━━━━━ Records for this task ━━━━━

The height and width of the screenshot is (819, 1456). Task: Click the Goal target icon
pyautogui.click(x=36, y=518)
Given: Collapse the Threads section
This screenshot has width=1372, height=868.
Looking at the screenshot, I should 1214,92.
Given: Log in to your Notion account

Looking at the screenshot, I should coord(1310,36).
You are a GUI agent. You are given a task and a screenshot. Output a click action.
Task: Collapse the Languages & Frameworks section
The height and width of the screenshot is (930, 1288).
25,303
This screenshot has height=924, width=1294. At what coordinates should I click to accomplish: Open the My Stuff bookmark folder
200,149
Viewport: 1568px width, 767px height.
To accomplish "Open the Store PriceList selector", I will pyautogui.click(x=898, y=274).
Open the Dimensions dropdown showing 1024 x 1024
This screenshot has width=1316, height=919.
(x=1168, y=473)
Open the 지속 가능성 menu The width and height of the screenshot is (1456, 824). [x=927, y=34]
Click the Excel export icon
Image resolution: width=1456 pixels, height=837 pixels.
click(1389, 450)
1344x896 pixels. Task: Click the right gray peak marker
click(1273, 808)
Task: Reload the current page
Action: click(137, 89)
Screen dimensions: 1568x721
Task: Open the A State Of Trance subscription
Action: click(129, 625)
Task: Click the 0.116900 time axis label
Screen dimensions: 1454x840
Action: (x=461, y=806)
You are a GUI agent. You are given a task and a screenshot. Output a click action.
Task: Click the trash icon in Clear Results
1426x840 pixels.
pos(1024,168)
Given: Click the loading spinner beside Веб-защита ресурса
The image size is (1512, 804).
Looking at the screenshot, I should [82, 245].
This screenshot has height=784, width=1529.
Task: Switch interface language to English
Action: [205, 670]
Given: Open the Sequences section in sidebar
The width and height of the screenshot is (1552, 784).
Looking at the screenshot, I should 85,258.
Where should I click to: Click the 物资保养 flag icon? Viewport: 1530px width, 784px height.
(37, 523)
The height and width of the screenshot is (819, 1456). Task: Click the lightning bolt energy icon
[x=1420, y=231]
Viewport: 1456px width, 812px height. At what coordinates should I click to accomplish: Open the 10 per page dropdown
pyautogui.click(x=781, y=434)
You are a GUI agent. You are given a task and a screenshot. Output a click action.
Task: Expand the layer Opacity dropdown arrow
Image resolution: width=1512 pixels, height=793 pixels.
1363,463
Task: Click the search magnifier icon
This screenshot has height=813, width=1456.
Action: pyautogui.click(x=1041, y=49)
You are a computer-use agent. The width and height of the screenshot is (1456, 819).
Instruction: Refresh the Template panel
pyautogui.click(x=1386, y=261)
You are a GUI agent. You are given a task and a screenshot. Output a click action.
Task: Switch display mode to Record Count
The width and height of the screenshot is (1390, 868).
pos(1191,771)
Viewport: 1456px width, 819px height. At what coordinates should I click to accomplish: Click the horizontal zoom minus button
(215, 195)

━━━━━

**Work task:**
The expected answer is an exact copy of the lines above, beginning at the line with "Task: Expand the layer Opacity dropdown arrow" and ending at the line with "Task: Switch display mode to Record Count", with both ends in.

**Task answer:**
Task: Expand the layer Opacity dropdown arrow
Image resolution: width=1512 pixels, height=793 pixels.
1363,463
Task: Click the search magnifier icon
This screenshot has height=813, width=1456.
Action: pyautogui.click(x=1041, y=49)
You are a computer-use agent. The width and height of the screenshot is (1456, 819).
Instruction: Refresh the Template panel
pyautogui.click(x=1386, y=261)
You are a GUI agent. You are given a task and a screenshot. Output a click action.
Task: Switch display mode to Record Count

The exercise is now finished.